The Strange Death of David Kelly
- Cover
- Author: Norman Baker
- Language: English
- Subject: Death of David Kelly
- Published: London
- Publisher: Methuen
- Publication date: 2007
- Publication place: United Kingdom
- Media type: Print (Paperback)
- Pages: 399
- ISBN: 9781842752173
- Dewey Decimal: 941.086

= The Strange Death of David Kelly =

2007 book by Norman Baker

The Strange Death of David Kelly is a 2007 book by British politician Norman Baker.

==Synopsis==
Baker investigates the death of David Kelly. Kelly was a British scientist and authority on biological warfare, employed by the Ministry of Defence and formerly a United Nations weapons inspector in Iraq.
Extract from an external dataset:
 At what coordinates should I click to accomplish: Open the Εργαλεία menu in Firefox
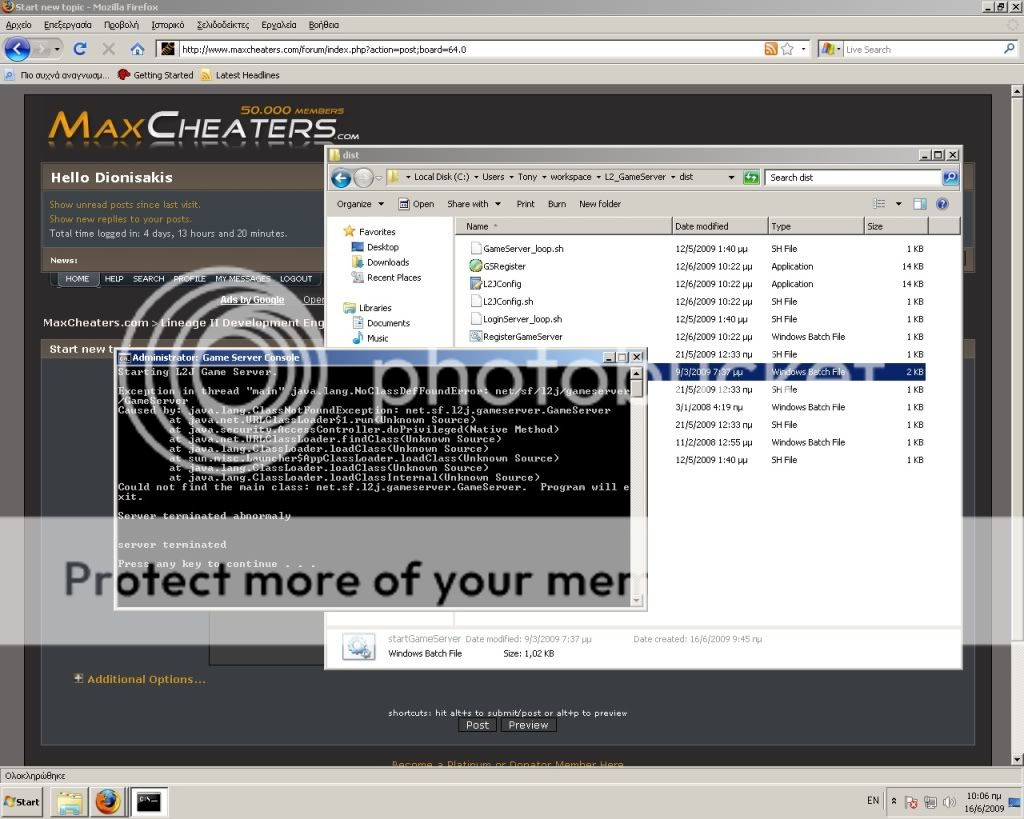[279, 24]
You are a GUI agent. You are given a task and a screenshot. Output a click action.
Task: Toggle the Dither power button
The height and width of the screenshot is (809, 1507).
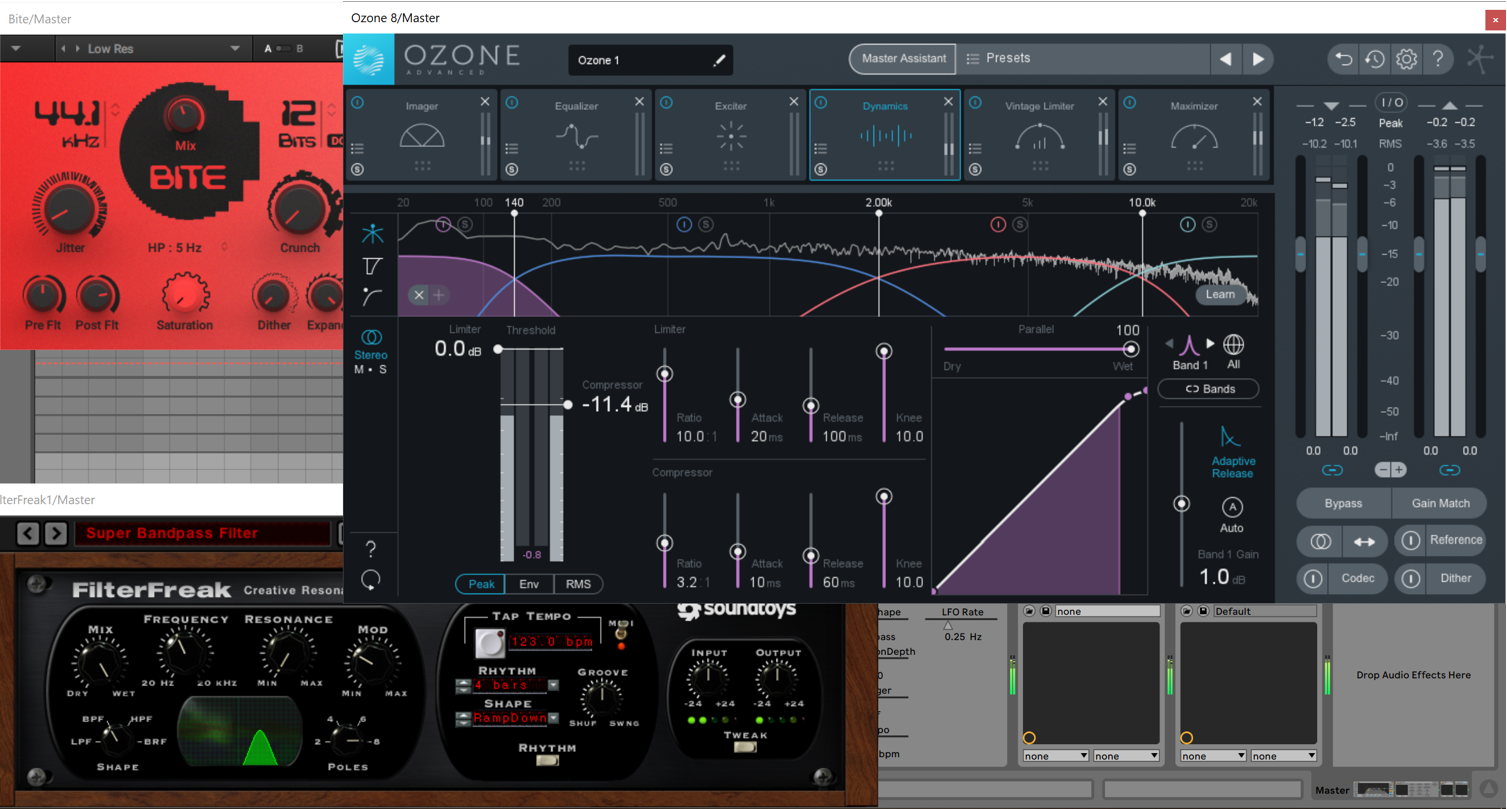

He had an off-record discussion with a BBC journalist concerning a British government dossier about weapons of mass destruction in Iraq, which was cited by the journalist. Kelly's name became subsequently known and he was aggressively questioned by a Parliamentary committee. He was found dead two days later, attributed to suicide. In the book, Baker disputes this version of events and suggests Kelly was murdered. Baker stated 'I am convinced beyond a reasonable doubt that this could not be suicide. The medical evidence does not support it and David Kelly's state of mind and personality suggests otherwise. It was not an accident so I am left with the conclusion that it is murder.'

==Reception==
In The Guardian Richard Norton-Taylor wrote 'there is no evidence supporting the many theories that Kelly was murdered and plenty of evidence supporting the conclusion that he was driven to suicide'; however he also wrote 'Baker may have done a service by reminding us of one of the nastiest episodes arising from the invasion of Iraq'.
The book was also serialised in The Daily Mail.
Additionally, the book was reviewed by Nigel Jones in The Daily Telegraph.